*** Opening DATA SUPPLIED ***

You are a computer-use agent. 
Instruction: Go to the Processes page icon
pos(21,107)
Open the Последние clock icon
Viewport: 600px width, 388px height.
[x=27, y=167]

*** Closing DATA SUPPLIED ***

* WHAT YOU ARE ASKED TO DO *
Across the whole listing, every line must be copied exactly.

* COMPLETED EXERCISE *
You are a computer-use agent. 
Instruction: Go to the Processes page icon
pos(21,107)
Open the Последние clock icon
Viewport: 600px width, 388px height.
[x=27, y=167]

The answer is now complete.